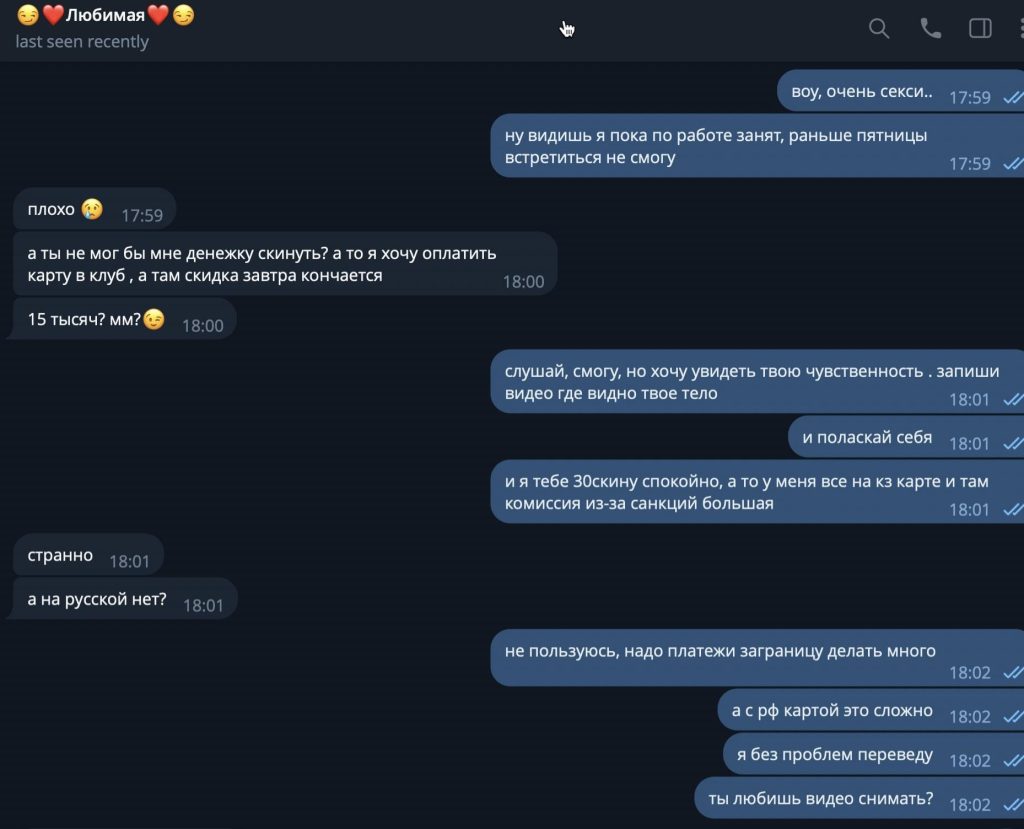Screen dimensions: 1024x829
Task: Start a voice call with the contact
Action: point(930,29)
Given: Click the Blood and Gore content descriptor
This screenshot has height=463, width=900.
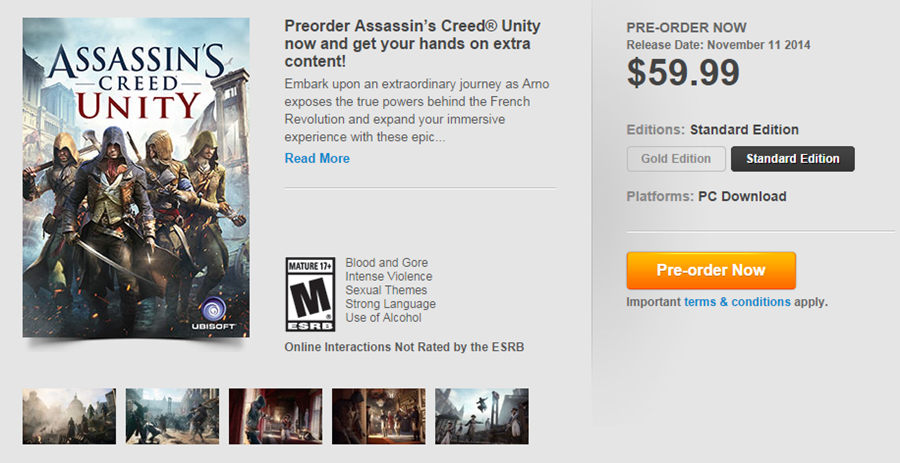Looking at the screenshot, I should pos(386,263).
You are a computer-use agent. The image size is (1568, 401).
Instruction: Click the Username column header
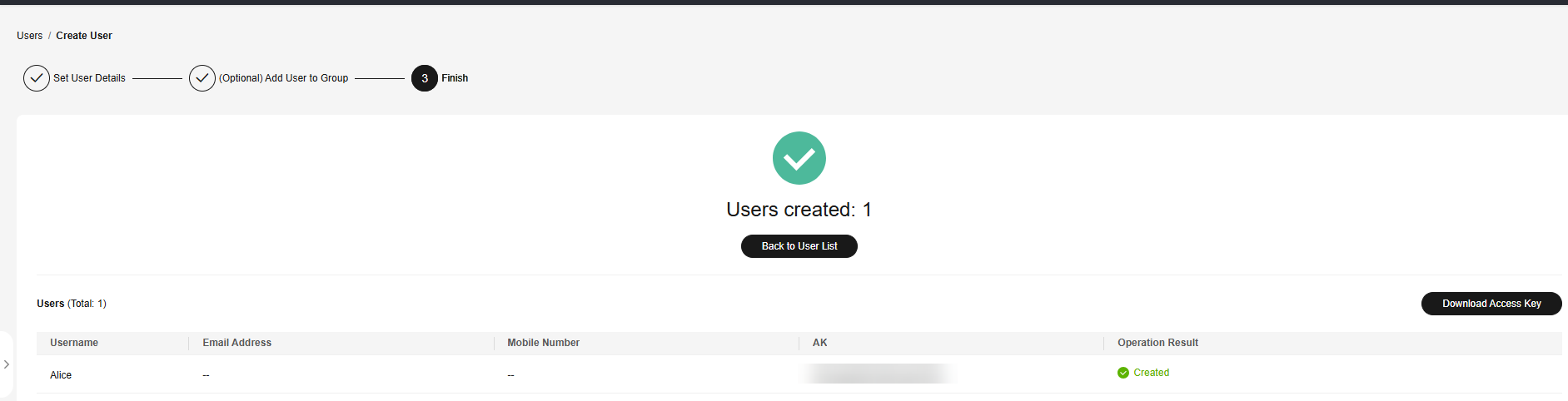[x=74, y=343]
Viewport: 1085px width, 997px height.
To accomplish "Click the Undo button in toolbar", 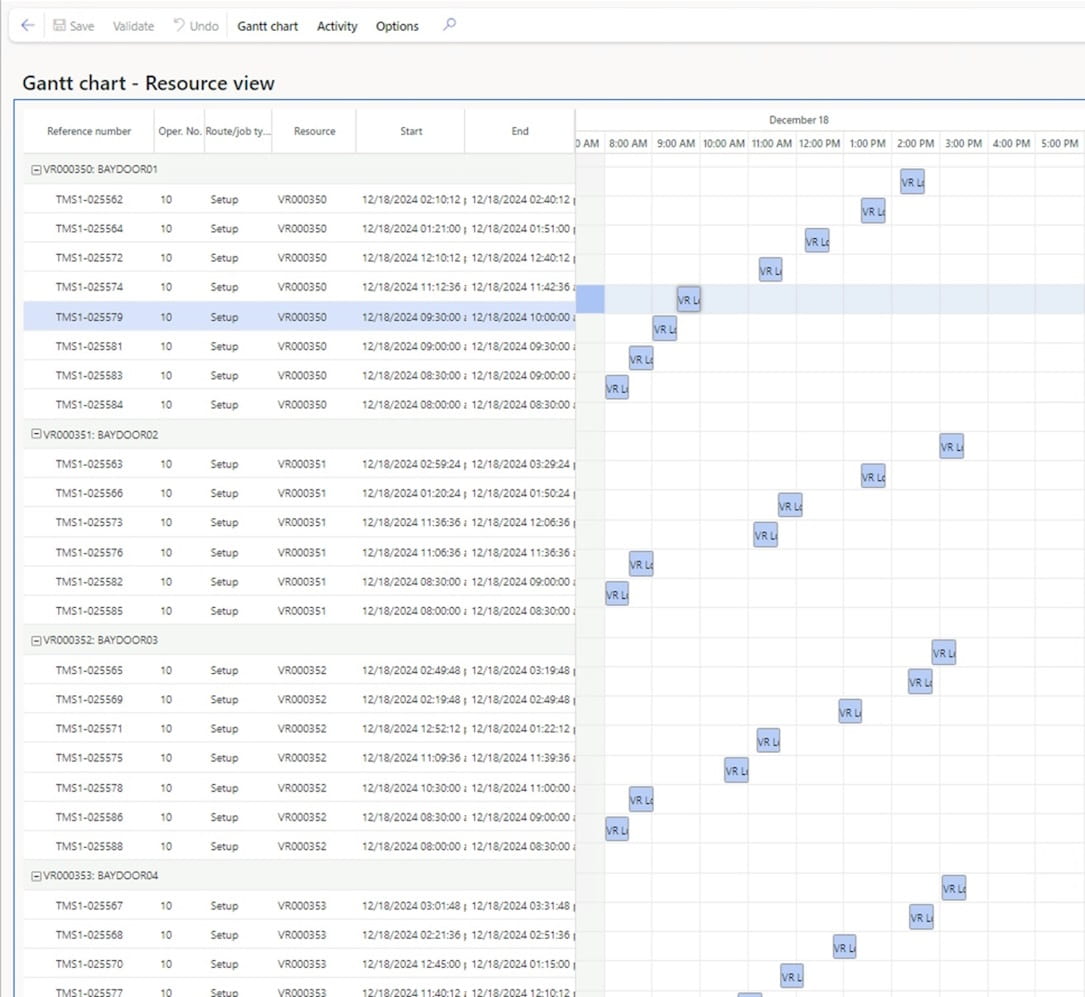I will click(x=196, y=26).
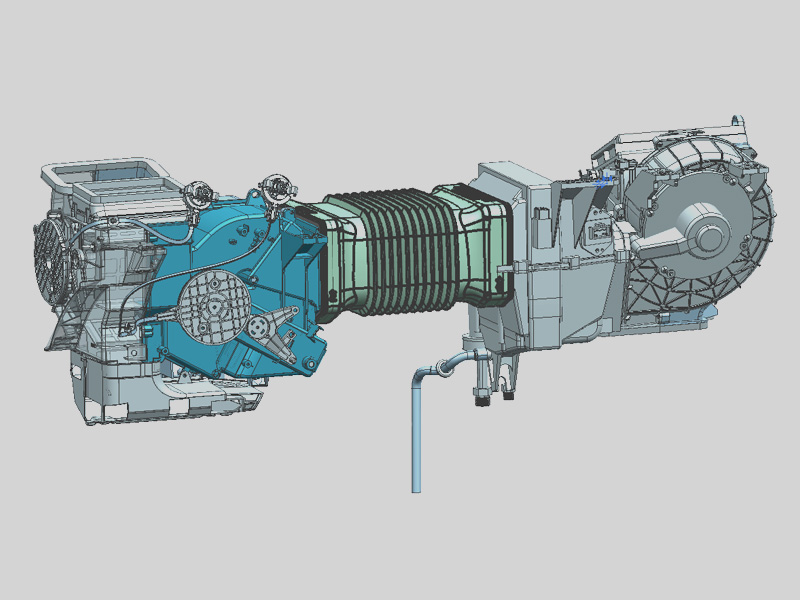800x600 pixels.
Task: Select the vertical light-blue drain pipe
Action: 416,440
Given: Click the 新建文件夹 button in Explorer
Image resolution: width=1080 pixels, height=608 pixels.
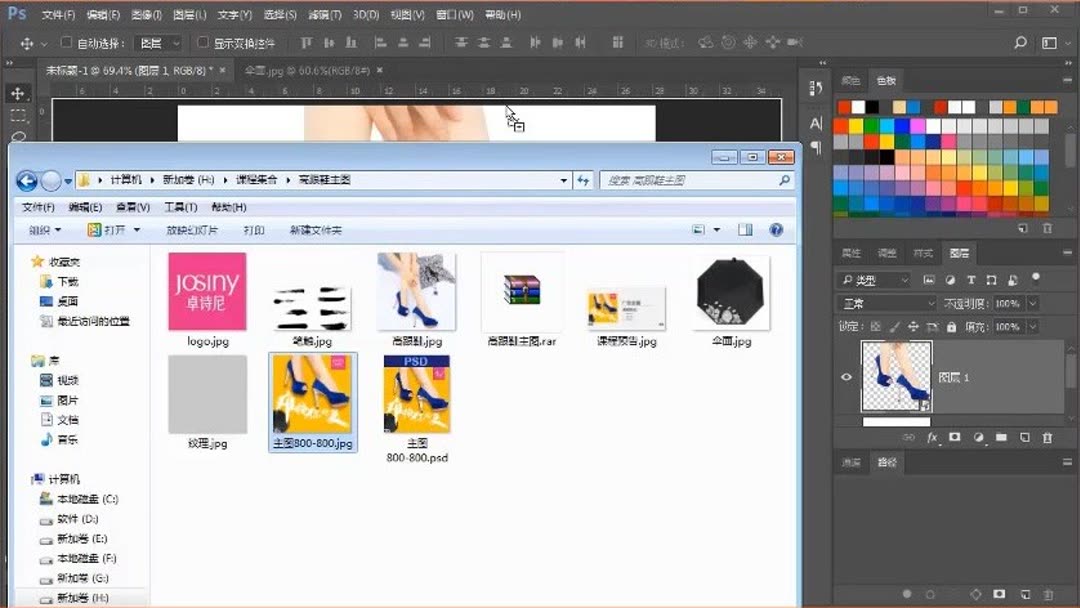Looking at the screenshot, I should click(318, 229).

* * *

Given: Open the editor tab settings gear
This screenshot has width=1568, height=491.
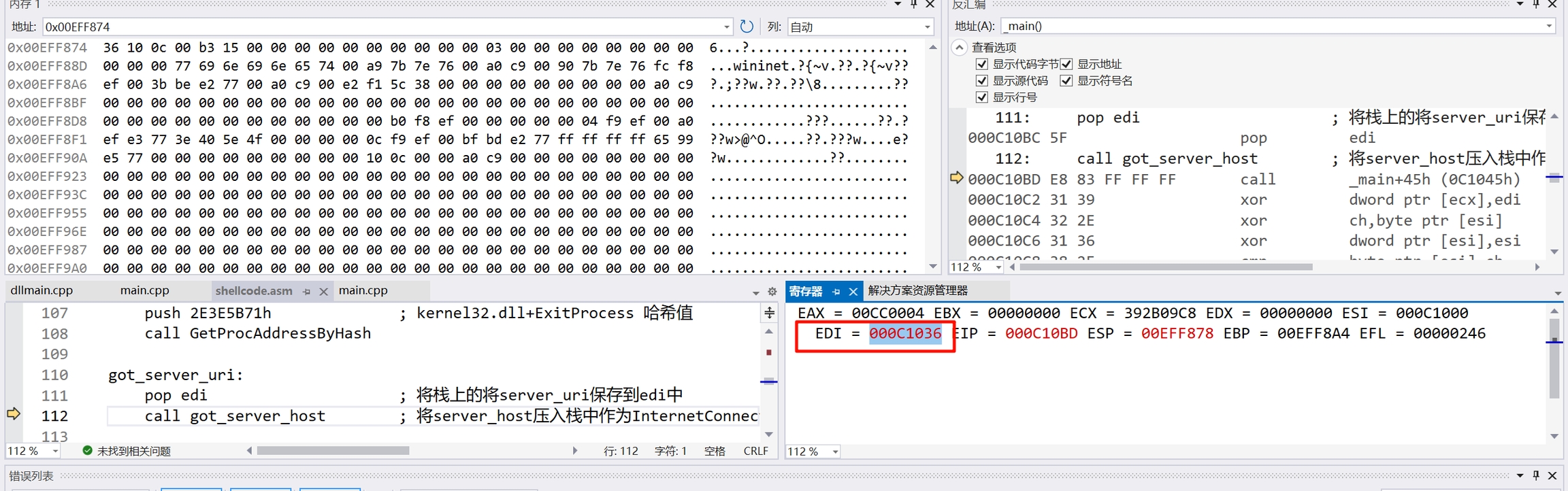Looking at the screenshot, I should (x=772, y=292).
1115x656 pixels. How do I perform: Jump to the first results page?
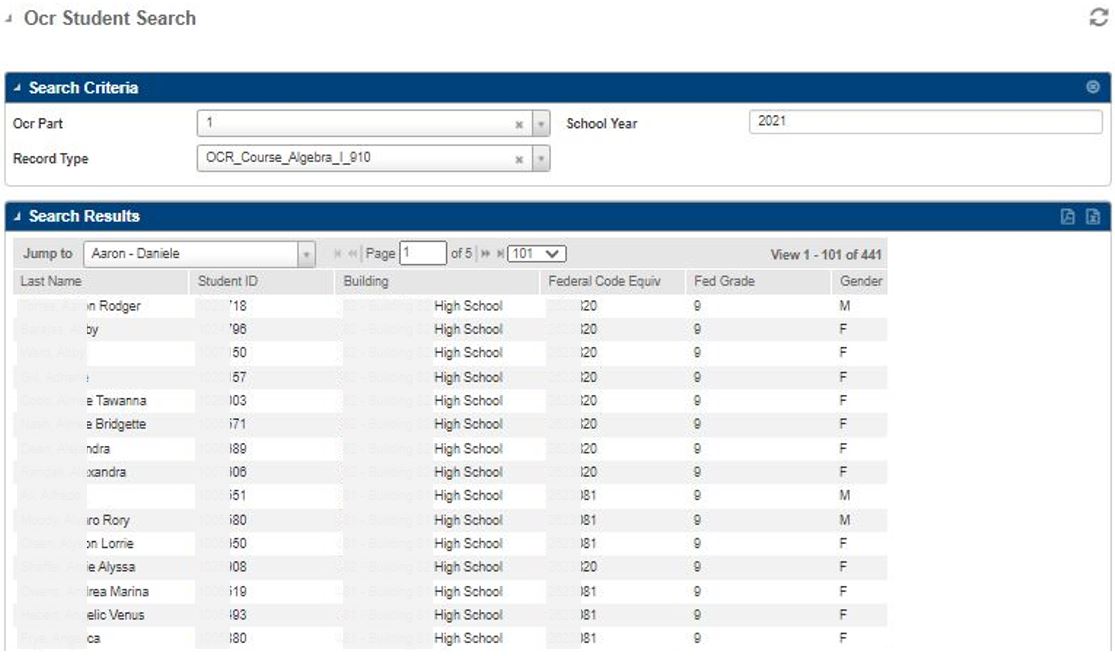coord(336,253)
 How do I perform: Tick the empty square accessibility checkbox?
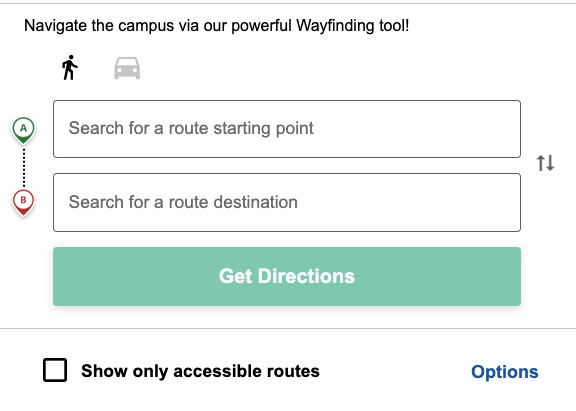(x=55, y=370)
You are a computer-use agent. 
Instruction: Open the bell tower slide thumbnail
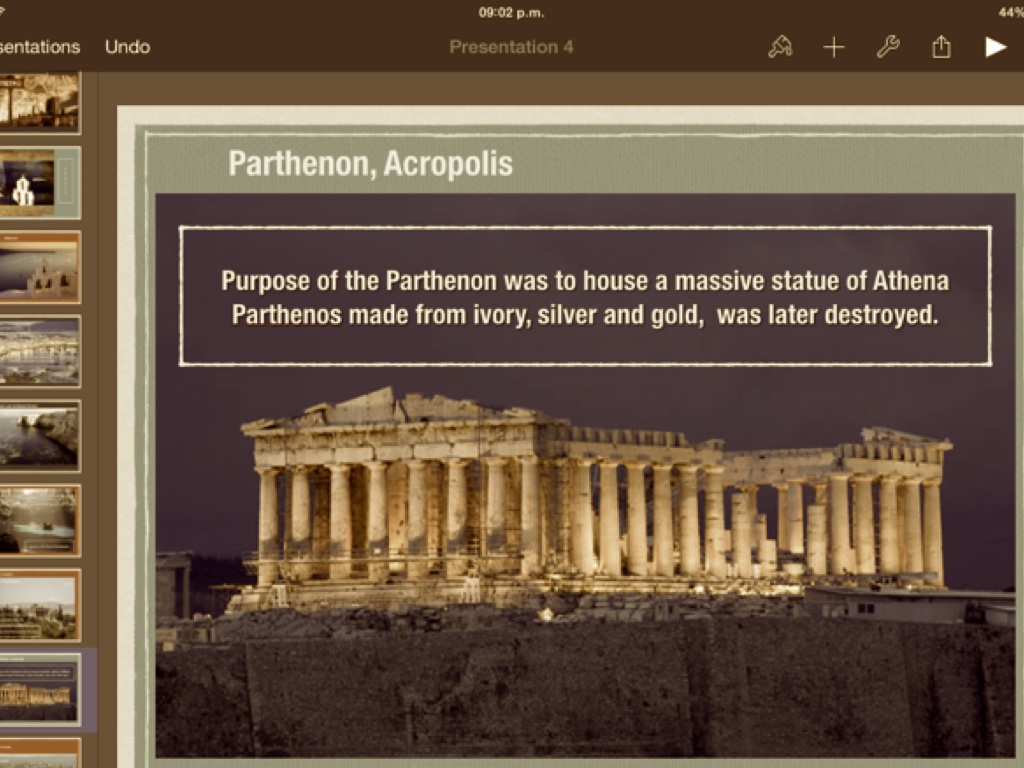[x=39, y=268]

- [WORK TO BE COMPLETED]: Using the records above, count every line that includes the word "Given", and state the number only.

- [EXERCISE SOLUTION]: 3